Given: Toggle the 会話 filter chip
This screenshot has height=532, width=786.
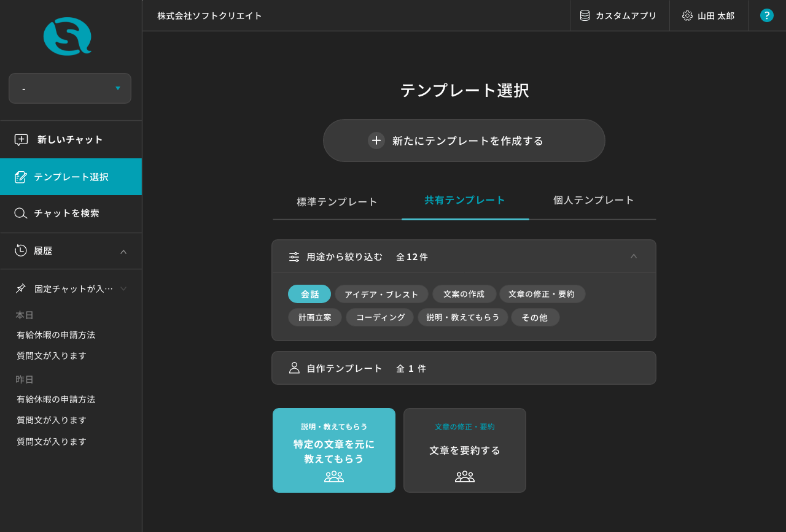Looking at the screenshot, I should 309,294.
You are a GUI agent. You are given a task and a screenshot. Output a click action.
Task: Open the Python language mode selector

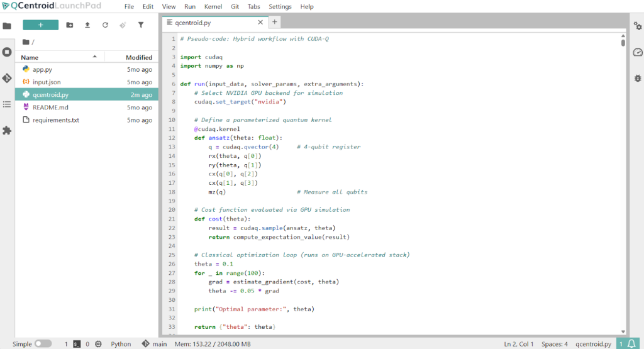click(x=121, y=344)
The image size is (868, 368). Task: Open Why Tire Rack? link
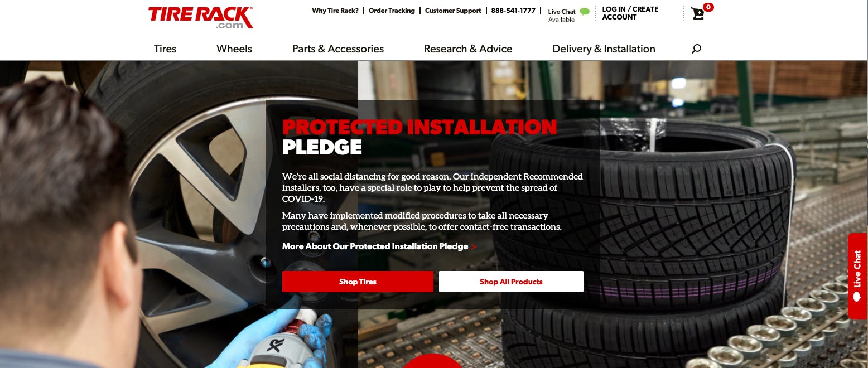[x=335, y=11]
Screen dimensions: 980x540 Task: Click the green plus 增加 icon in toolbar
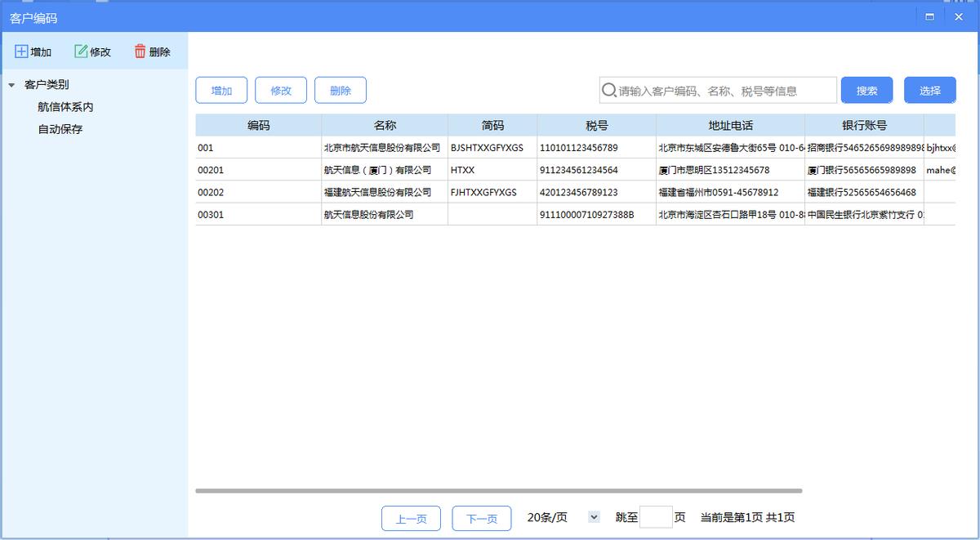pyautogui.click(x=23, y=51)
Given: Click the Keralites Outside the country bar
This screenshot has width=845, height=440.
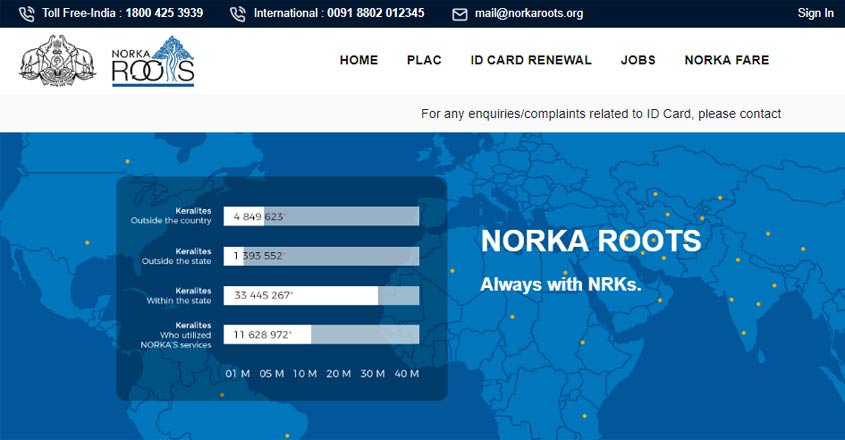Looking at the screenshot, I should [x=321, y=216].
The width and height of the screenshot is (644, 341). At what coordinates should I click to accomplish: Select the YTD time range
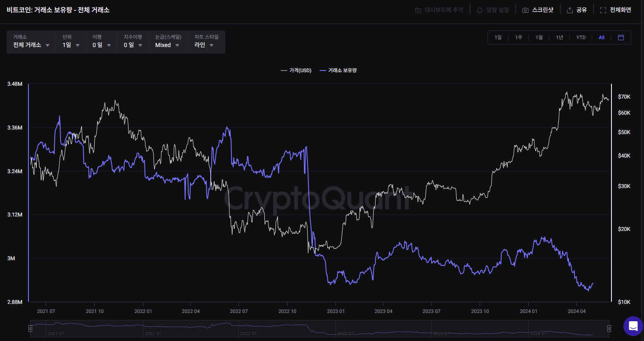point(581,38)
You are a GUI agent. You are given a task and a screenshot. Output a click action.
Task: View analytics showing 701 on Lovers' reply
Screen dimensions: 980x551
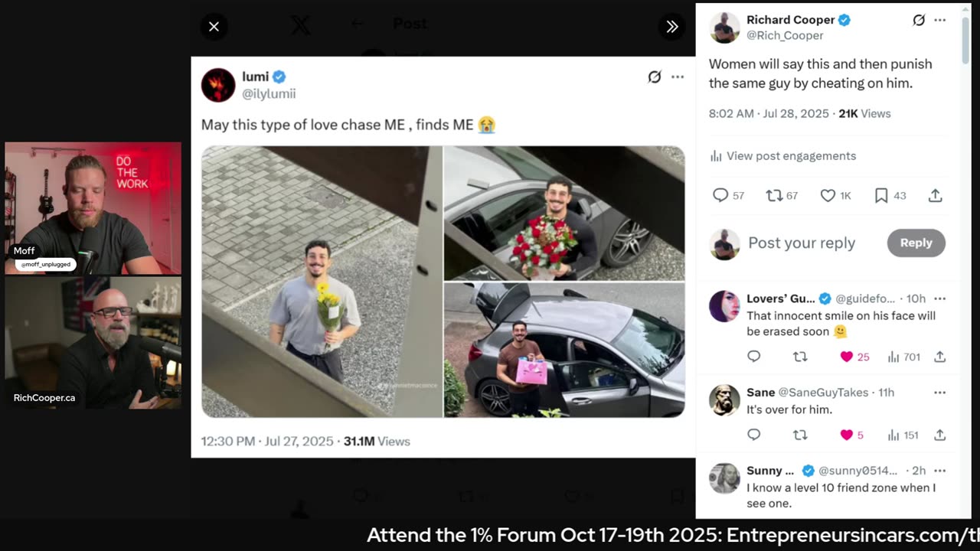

###

Problem statement
Please copy the data shown above, line by line and exactly, omitting the images.

Your solution
Given: Toggle the 会話 filter chip
This screenshot has height=532, width=786.
Looking at the screenshot, I should 309,294.
You are a GUI agent. You are given a task and a screenshot. Output a click action.
Task: Open the Python language mode selector

click(x=121, y=344)
The image size is (868, 368). Task: Open Why Tire Rack? link
[x=335, y=11]
Screen dimensions: 980x540 Task: Click the green plus 增加 icon in toolbar
pyautogui.click(x=23, y=51)
Given: Click the Keralites Outside the country bar
This screenshot has width=845, height=440.
Looking at the screenshot, I should [x=321, y=216].
The width and height of the screenshot is (644, 341). At what coordinates should I click to accomplish: Select the YTD time range
point(581,38)
You are a GUI agent. You are given a task and a screenshot. Output a click action.
Task: View analytics showing 701 on Lovers' reply
Screen dimensions: 980x551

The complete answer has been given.